**ASSIGNMENT:** Check every line below for the string "settings", and copy the lines that contain it.

**EXTRACTED MATERIAL:**
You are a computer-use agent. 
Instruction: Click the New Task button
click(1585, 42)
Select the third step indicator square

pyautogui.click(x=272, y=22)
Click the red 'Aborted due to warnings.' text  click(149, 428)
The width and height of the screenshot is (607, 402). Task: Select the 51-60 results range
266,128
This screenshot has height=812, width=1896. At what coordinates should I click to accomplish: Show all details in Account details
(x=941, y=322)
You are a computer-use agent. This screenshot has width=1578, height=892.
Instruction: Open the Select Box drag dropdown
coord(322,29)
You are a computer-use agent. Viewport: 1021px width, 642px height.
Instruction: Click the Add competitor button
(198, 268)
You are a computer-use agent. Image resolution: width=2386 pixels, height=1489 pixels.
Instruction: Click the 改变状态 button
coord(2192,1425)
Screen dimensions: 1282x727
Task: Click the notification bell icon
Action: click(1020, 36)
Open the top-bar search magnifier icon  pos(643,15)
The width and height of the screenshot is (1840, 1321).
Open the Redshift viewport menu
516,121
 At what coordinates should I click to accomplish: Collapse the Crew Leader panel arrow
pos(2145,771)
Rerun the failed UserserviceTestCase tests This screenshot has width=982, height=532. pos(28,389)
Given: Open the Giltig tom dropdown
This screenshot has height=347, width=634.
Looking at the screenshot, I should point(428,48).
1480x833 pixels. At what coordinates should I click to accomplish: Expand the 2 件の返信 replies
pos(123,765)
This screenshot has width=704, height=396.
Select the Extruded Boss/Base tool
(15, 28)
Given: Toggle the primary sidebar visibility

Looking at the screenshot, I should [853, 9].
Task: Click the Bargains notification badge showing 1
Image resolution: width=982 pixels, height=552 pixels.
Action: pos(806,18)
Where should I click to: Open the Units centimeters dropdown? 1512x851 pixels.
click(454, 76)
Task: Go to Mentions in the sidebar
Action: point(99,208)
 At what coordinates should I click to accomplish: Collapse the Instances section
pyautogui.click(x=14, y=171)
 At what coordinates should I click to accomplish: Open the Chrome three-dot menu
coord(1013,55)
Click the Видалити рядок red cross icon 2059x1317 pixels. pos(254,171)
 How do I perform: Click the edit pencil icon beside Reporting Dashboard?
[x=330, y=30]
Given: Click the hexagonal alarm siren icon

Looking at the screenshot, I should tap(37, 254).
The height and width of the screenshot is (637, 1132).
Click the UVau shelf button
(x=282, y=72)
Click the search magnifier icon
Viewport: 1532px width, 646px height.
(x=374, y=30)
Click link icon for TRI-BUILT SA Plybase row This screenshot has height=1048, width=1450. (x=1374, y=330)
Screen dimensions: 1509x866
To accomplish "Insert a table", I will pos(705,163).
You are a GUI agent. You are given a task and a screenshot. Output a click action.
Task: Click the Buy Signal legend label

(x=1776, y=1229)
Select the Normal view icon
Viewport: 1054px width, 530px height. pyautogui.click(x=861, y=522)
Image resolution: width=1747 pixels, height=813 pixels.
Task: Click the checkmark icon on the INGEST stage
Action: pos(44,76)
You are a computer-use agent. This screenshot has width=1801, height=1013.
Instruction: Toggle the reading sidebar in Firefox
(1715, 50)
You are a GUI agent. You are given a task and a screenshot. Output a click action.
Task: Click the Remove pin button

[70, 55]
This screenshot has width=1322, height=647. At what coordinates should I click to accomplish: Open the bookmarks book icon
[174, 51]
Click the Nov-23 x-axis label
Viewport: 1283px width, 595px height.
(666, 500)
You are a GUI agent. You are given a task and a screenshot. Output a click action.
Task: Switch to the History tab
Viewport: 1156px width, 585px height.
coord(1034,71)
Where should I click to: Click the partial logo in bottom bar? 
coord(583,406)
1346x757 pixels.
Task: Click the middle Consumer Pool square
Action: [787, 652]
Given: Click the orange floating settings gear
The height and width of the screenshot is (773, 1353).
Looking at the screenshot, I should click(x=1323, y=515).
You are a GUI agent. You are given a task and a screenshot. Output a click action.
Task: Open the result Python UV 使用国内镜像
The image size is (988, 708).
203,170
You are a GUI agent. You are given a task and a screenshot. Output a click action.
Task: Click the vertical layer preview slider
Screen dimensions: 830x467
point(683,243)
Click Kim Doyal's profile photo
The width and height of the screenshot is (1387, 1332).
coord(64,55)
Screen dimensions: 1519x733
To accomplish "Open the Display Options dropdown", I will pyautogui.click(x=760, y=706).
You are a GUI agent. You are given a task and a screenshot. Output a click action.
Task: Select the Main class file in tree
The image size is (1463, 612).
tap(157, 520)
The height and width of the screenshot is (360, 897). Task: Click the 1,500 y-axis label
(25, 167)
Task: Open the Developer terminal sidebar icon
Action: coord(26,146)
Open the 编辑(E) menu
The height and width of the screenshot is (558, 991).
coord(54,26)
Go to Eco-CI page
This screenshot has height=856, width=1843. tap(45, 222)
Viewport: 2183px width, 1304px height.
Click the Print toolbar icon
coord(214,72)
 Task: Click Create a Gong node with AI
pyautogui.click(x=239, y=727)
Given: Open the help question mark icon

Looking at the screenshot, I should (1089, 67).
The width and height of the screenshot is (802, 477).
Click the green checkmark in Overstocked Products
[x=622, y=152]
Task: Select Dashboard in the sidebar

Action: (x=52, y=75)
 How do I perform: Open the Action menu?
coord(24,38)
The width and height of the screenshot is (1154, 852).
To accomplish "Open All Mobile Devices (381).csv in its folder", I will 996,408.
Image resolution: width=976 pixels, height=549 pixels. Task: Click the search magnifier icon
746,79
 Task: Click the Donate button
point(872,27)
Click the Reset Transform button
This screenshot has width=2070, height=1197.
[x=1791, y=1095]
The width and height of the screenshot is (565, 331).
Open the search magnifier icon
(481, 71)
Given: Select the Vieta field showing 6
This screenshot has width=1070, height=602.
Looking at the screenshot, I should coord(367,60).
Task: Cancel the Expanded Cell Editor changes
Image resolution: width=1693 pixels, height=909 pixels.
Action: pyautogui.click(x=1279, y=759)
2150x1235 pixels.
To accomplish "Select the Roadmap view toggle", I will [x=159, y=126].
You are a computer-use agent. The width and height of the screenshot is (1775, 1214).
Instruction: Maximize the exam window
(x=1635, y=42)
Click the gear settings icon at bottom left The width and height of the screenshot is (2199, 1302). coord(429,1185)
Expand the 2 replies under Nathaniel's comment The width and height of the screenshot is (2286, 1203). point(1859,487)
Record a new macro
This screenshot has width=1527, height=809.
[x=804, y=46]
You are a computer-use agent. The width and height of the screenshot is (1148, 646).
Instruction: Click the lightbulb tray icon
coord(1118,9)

**ANSWER TO THIS EXERCISE:**
Given: Click the orange floating settings gear
Click the gear settings icon at bottom left The width and height of the screenshot is (2199, 1302). coord(429,1185)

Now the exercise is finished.